List service accounts' email addresses
First, list the service accounts in your Google Cloud project:
gcloud iam service-accounts list
For a Google Cloud project named my-gcp-project, this command's output
looks like this:
gcloud iam service-accounts list
NAME EMAIL
access-service-account@my-gcp-project.iam.gserviceaccount.com
register-service-account@my-gcp-project.iam.gserviceaccount.com
connect-service-account@my-gcp-project.iam.gserviceaccount.com
stackdriver-service-account@my-gcp-project.iam.gserviceaccount.com
Take note of each accounts' email address. For each of the following sections, you provide the relevant account's email account.
Register service account
Grant the gkehub.admin and serviceuserage.serviceUsageViewer roles to your
register service account:
gcloud projects add-iam-policy-binding [PROJECT_ID] \ --member="serviceAccount:[REGISTER_SERVICE_ACCOUNT_EMAIL] \ --role="roles/gkehub.admin"
gcloud projects add-iam-policy-binding [PROJECT_ID] \ --member="serviceAccount:[REGISTER_SERVICE_ACCOUNT_EMAIL] \ --role="roles/serviceusage.serviceUsageViewer"
Connect service account
Grant the gkehub.connect role to your connect service account:
gcloud projects add-iam-policy-binding [PROJECT_ID] \ --member="serviceAccount:[CONNECT_SERVICE_ACCOUNT_EMAIL] \ --role="roles/gkehub.connect"
Google Cloud Observability service account
Grant the stackdriver.resourceMetadata.writer, logging.logWriter, and
monitoring.metricWriter roles to your Google Cloud Observability service account:
gcloud projects add-iam-policy-binding [PROJECT_ID] \ --member "serviceAccount:[STACKDRIVER_SERVICE_ACCOUNT_EMAIL] \ --role "roles/stackdriver.resourceMetadata.writer"
gcloud projects add-iam-policy-binding [PROJECT_ID] \ --member "serviceAccount:[STACKDRIVER_SERVICE_ACCOUNT_EMAIL] \ --role "roles/logging.logWriter"
gcloud projects add-iam-policy-binding [PROJECT_ID] \ --member "serviceAccount:[STACKDRIVER_SERVICE_ACCOUNT_EMAIL] \ --role "roles/monitoring.metricWriter"
Configuring Logging and Monitoring
Stackdriver Logging and Stackdriver Monitoring are enabled by default for GKE On-Prem.
Allowlisting Google and HashiCorp addresses for your proxy
If your organization requires Internet access to pass through an HTTP proxy, allowlist the following Google addresses in the proxy:
- binaryauthorization.googleapis.com
- googlecode.l.googleusercontent.com
- storage.l.googleusercontent.com
- storage.googleapis.com
You use HashiCorp Terraform version 0.11 to create an admin workstation VM in vSphere. To run Terraform in an environment with a proxy or firewall, you need to allowlist the following HashiCorp addresses:
- checkpoint-api.hashicorp.com
- releases.hashicorp.com
Preparing your load balancer
GKE On-Prem clusters can run with one of two load balancing modes, "Integrated" and "Manual." With Integrated mode, GKE On-Prem clusters run with the F5 BIG-IP load balancer. With Manual mode, you manually configure a different load balancer.

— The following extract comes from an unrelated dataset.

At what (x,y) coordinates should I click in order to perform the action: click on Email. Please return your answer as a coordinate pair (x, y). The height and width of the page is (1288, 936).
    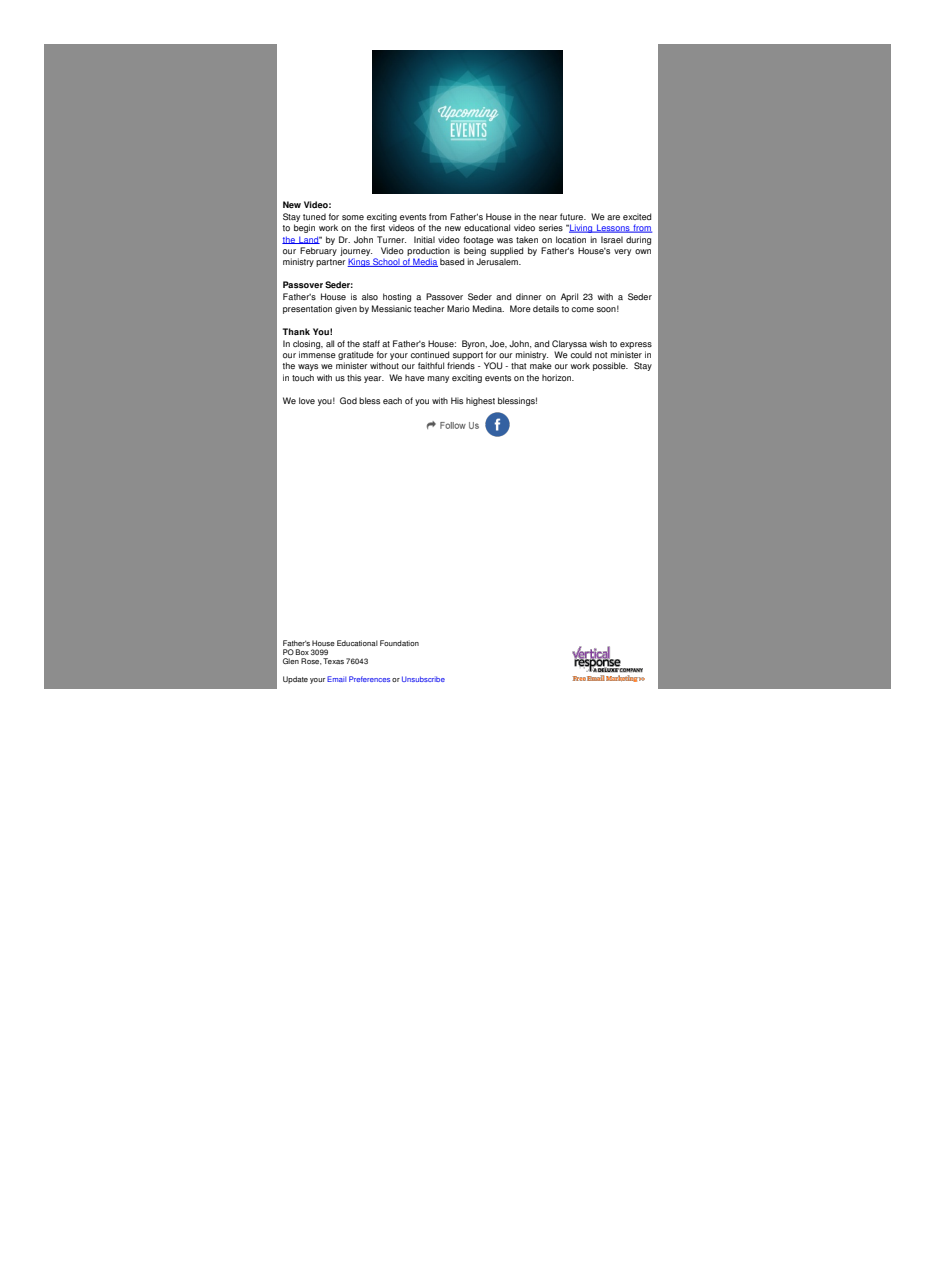
    Looking at the image, I should click on (336, 679).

Preparing F5 BIG-IP partitions
If you choose to use the Integrated mode, you need to create an F5 BIG-IP partition to handle load balancing for each GKE On-Prem cluster you intend to create.
Initially, you need to create at least two partitions: one for the admin cluster, and one for a user cluster. You must create a partition before you create the corresponding cluster.
Do not use your cluster partitions for anything else. Each of your clusters must have a partition that is for the sole use of that cluster.
To learn how to create partitions, read Creating an administrative partition in the F5 BIG-IP documentation.
Using Manual load balancing mode
The Manual load balancing mode requires more configuration than the Integrated mode. For details, see Enabling manual load balancing.